Dissertation

Beyond excess mortality: the demographic life of a Mayan community after a war of massacres

235 pages. London, London School of Economics and Political Science (2018)

Abstract

This thesis focuses on the demographic consequences of mass killings on local populations. Three empirical studies written as journal articles explore the patterns of mortality and fertility after a series of massacres in the village of Río Negro in Guatemala. The first paper was motived by the dearth of reliable numerical data on massacre-affected populations. It describes the Extended Genealogy Method (EGM), an innovative data collection approach that brings together concepts and methods from various disciplines to reconstruct the demographic history of populations for which no data are available. The EGM was applied to reconstruct the last 40 years of Río Negro’s demographic history producing complete, reliable, and high-quality data suitable for demographic analysis. The second paper focuses on mortality by studying the role of family support and ‘scarring’ effects during and after the Río Negro Massacres, which caused the death of over a third of the village’s population. The article explores four mechanisms driving mortality in the village in the short- and long-term. It presents evidence of the protective effects of networks of family support. It also shows the lingering negative consequences of the massacres on survivors – social and psychological scarring were associated with higher long-term mortality. The third paper focuses on the fertility behaviour of the survivors of the Río Negro Massacres.
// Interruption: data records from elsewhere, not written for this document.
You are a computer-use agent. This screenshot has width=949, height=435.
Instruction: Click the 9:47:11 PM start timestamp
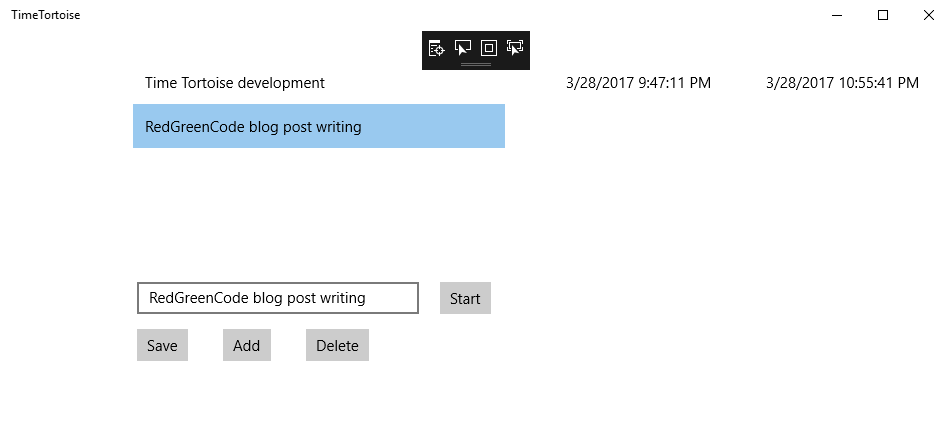point(638,83)
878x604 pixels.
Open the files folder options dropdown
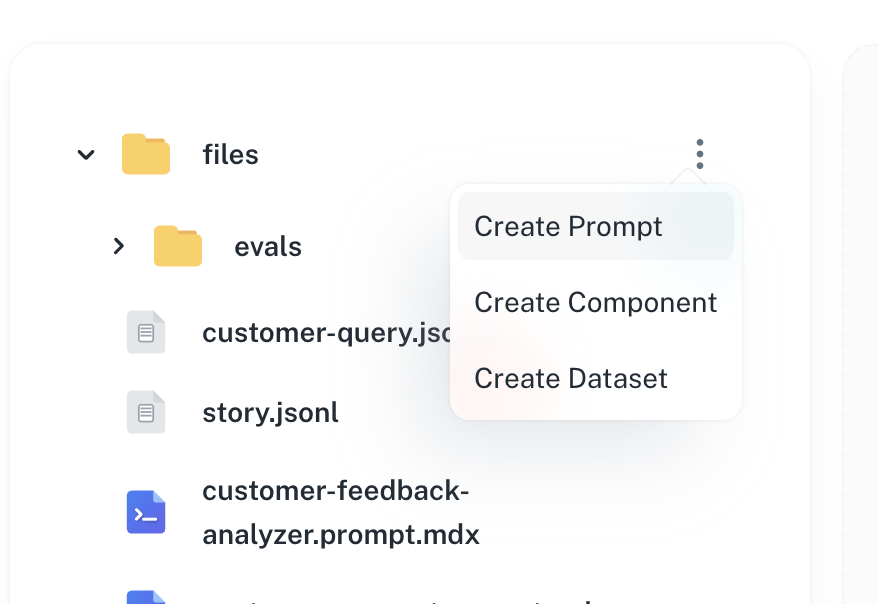click(x=699, y=153)
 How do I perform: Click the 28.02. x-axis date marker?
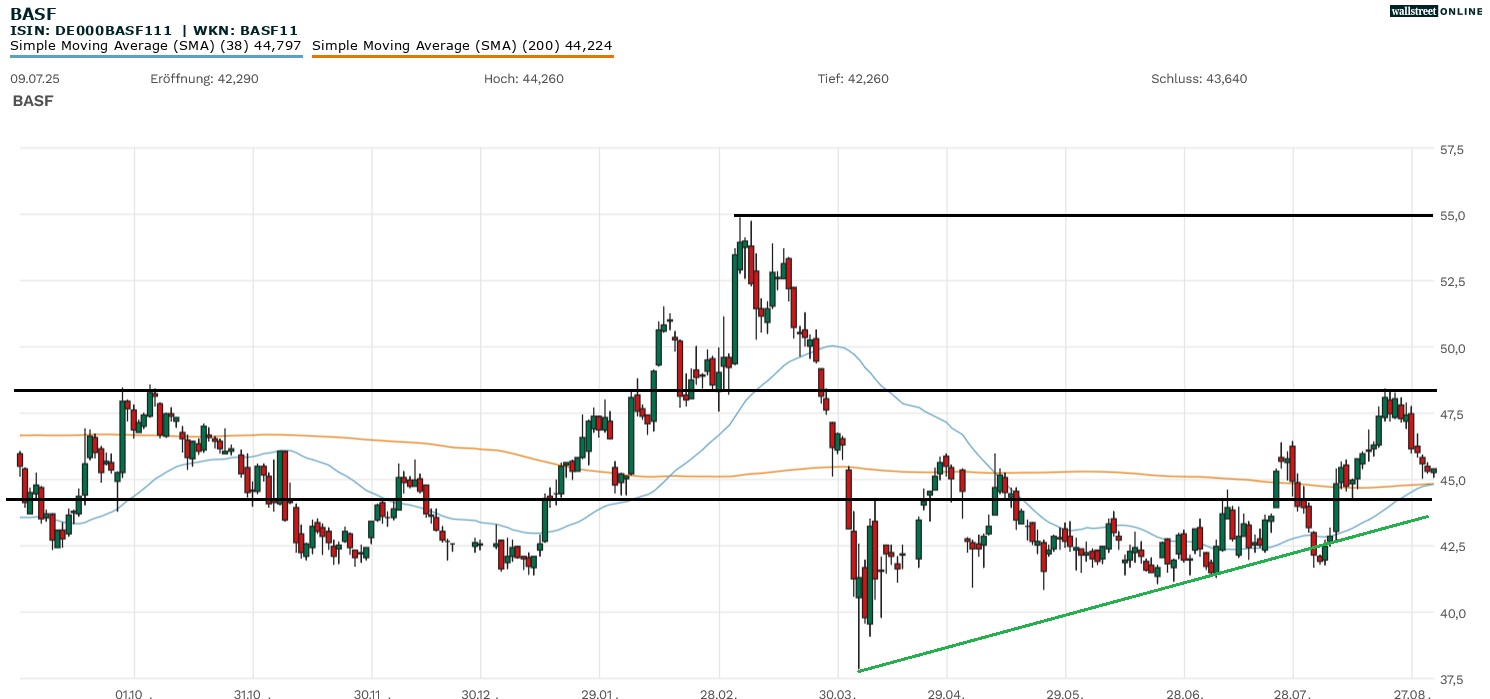(719, 692)
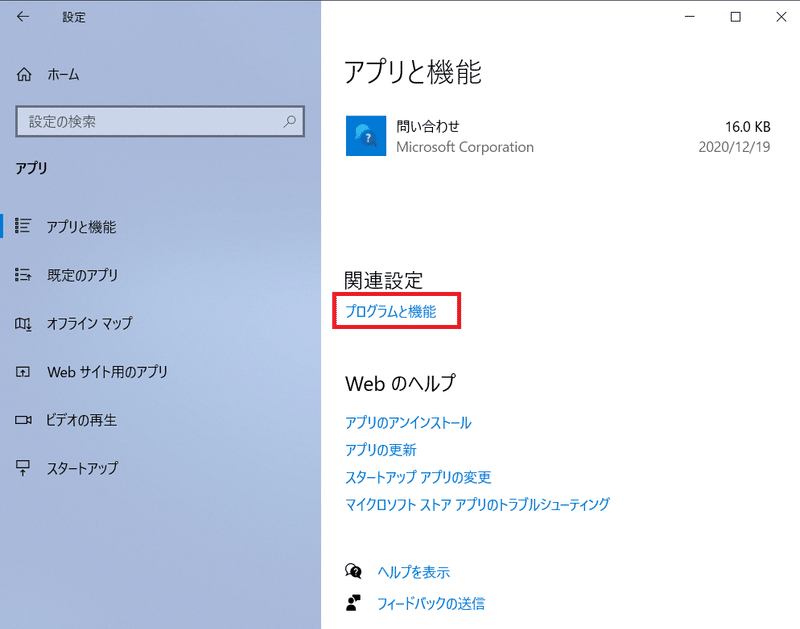Screen dimensions: 800x629
Task: Click inside the 設定の検索 search field
Action: pyautogui.click(x=150, y=121)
It discusses potential factors driving fertility after the killings, including age, gender dynamics, social pressure, and scarring effects. The paper finds evidence of a fertility ‘drop and rebound’, with young women and older men having the highest post-killings fertility. Exposure to the killings was associated with lower subsequent fertility (particularly for women) evidencing profound scarring effects. A community-led pronatalist ideology encouraged high fertility amongst survivors of the massacres. This is the first study to explore the demographic consequences of mass killings in detail.